とすることで、それぞれのトークンの次数分布がべき分布モデルか指数分布モデルかどちらに近似しているかをグラフで見ることができます。tokenpathの指定に注意してください。

このグラフは次数分布とそれに対応するアドレスの数の両対数分布をとったものになります。べき分布モデルは両対数をとったグラフだと直線になるという特徴を持っています。赤線がべき分布、緑線が指数分布のモデルであり、今回は青い点が赤線、べき分布のモデルに近似していると思われます。

尤度比検定を行う

上ではグラフを通して視覚的にどちらに近似しているかを確認しましたが、同じpowerlawモジュールを使うと、どちらのモデルが次数分布に当てはまりがいいかを数値で示してくれます。というか実はさっきのグラフを出力した段階でターミナルに数値が出ているはずです。

(6.433091394715271, 1.2503441564129088e-10)

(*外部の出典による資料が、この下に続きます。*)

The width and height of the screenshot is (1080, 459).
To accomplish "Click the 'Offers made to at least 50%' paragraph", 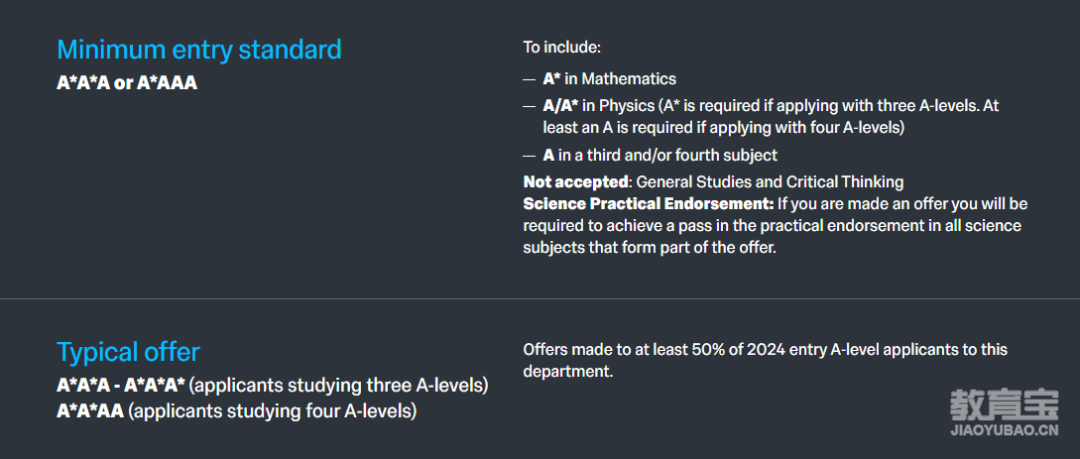I will (765, 360).
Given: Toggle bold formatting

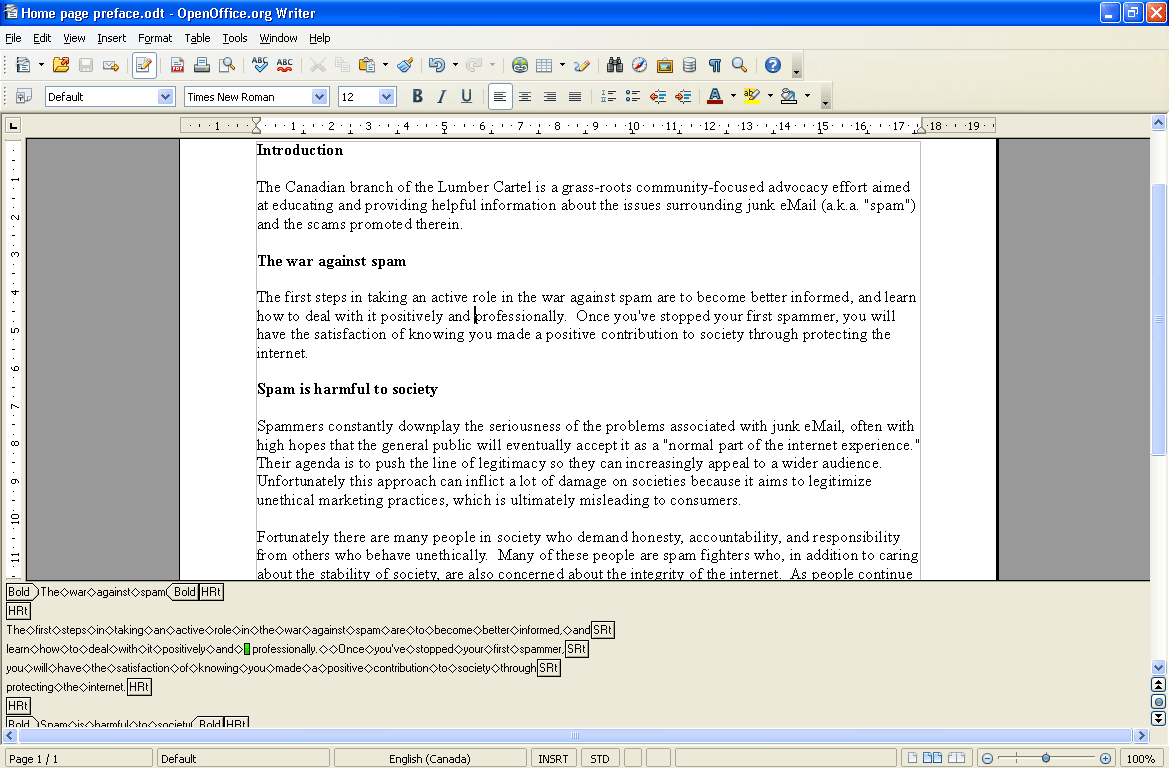Looking at the screenshot, I should point(417,96).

こんな値が図をプロットした際に一緒に出ていないでしょうか?
この左の値が尤度比検定の検定値で、右がその検定のp値になります。
簡単に言うと、

・左の値が正の数であれば今回出力した次数分布は指数分布よりもべき分布に近似する

・右の値が小さければ小さいほどこの結果が尤もらしい

と言うことを示します。
左の値が大きければ大きいほど、比較的べき分布の特徴を持ち、スケールフリー性を持つ。つまり自然現象や社会現象と同じ一つの特徴を持つと言えます。

まとめ

少し込み入った内容になってしまいました。
今回は誰かの意思によって管理されることなく、自発的、創発的に発生するネットワークは複雑ネットワークになっているという仮説のもと、現在発行されているERC20トークンの取引ネットワークが複雑ネットワークと同様のスケールフリー性を持ちうるのかを見てきました。
きっかけとして、スケールフリー性だけに注目しましたが、他にもスモールワールド性、クラスター性などが複雑ネットワークの特徴としても挙げられます。
この記事を読まれた皆さんも、自分が所有しているトークンの取引ネットワークは分散性を持っているのかどうか、調べてみることで、そのプロトコルが生き残るのか、ちゃんとブロックチェーンの上で行うサービスとしての意義があるのかを考えることができると思います。